Отказ от признания одновременно предписывает и запрещает письмо.
Точнее, он проводит различие между двумя видами письма. Он запрещает
то письмо, которое проецирует след, через которое воля, в качестве
господства, стремится сохраниться в этом следе, получить в нем
признание и восстановить свое присутствие. Это с таким же успехом и
рабское письмо, потому оно и презиралось Батаем. Но это презираемое
рабство - не то же самое рабство, которое начиная с Платона осуждается
[философской] традицией. Платон имеет в виду рабское письмо как техне,
которое безответственно в силу того, что в нем исчезло присутствие
произносящего дискурс человека. Батай, напротив, имеет в виду рабский
проект сберечь жизнь - фантом жизни - в присутствии. В обоих случаях,
правда, опасения вызывает некая смерть, и как раз эту их общность и
надлежало бы тщательно обдумать. Проблема оказывается тем более
трудной, что суверенность одновременно назначает для себя какое-то
другое письмо: то, что производит след как след. Последний является
следом лишь в том случае, если присутствие в нем безвозвратно
скрадено, с самого первого его обещания, и если он конституируется как
возможность абсолютного изглаживания. Неизгладимый след - это не след.
Таким образом, нам надлежит реконструировать систему батаевских
положений, касающихся письма, этих двух отношений - назовем их низшим
и высшим - к следу.
1. В целой группе текстов суверенный отказ от признания предписывает
изглаживание написанного.
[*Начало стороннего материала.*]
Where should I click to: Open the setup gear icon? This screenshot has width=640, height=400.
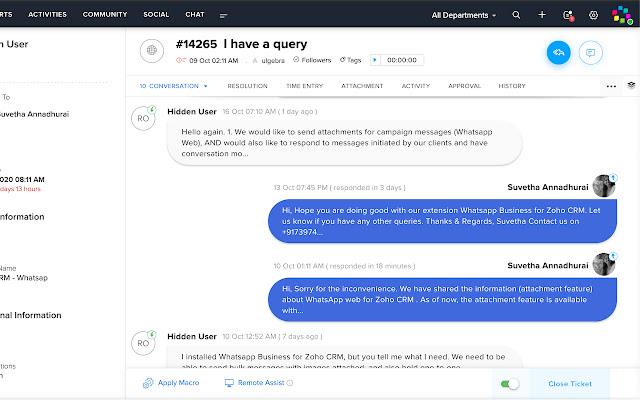pos(593,15)
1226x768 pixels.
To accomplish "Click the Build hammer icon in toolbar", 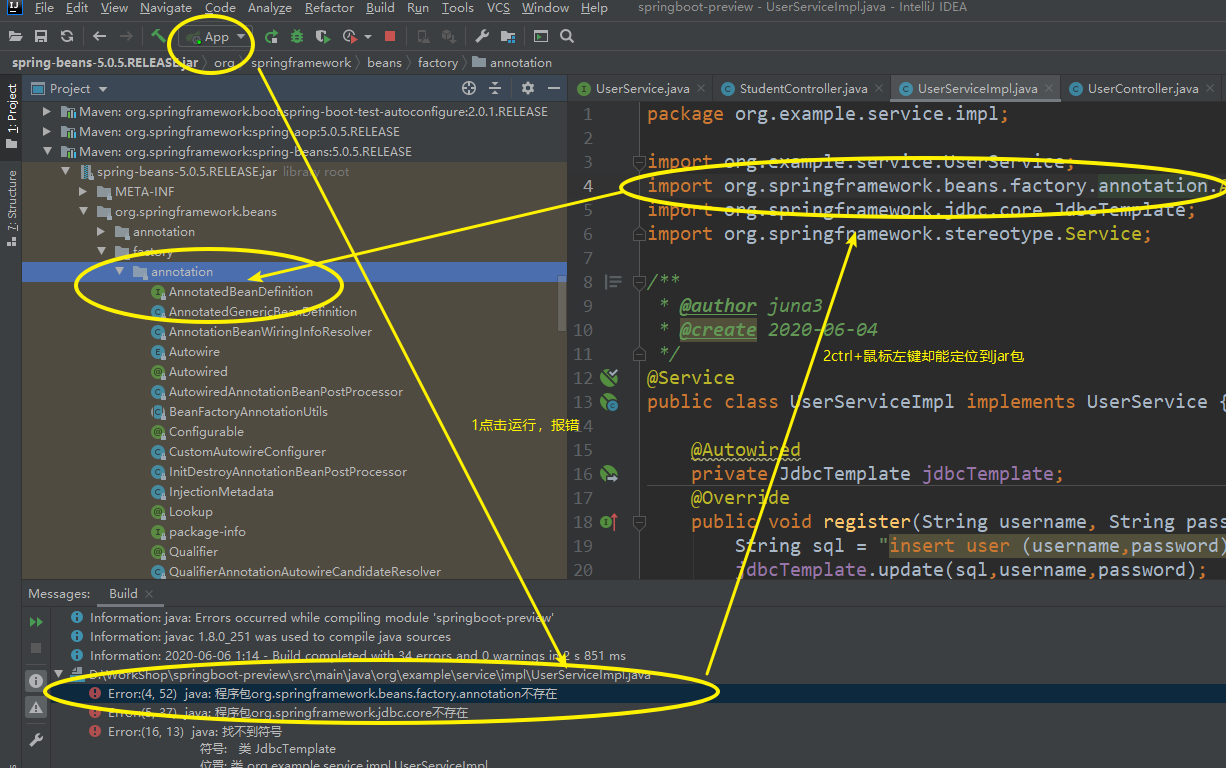I will 159,36.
Например, поэтического письма как письма
низшего:
"Это жертвоприношение разума по виду является воображаемым, у него нет
ни каких-то кровавых последствий, ни чего-либо аналогичного. Тем не
менее, оно отличается от поэзии тем, что является тотальным, не
оставляет в запасе никакого наслаждения, кроме как через произвольное
скольжение, которое невозможно задержать, или через самозабвенный
смех. Если поcле него что-либо случайно и выживает, то эта жизнь не
помнит себя, как полевой цветок после жатвы. Это странное
жертвоприношение, предполагающее последнюю стадию мегаломании - мы
чувствуем, что становимся Богом, - имеет, однако, обычные последствия
в том случае, если наслаждение в результате скольжения ускользает, а
мегаломания не истребляется вся целиком: тогда мы по-прежнему обречены
стремиться к тому, чтобы нас "признали", хотеть стать Богом для толпы;
благоприятное условие для помешательства, но не для чего большего...
Если идти до конца, то следует изгладить самого себя, самоустраниться,
____________________
8 Ср., например, EI, p.196: "жертвующий падает и пропадает вместе со
своей жертвой" и т.д.
испытать одиночество, жестоко пострадать от него, отказаться от того,
чтобы быть признанным (...)" (Post-scriptum, EI, p.199). (...)
2. Но есть и суверенное письмо, которое, напротив, должно оборвать
рабское сообщничество речи и смысла. "Я пишу для того, чтобы
аннулировать в себе самом игру подчиненных операций" (MM, EI, p.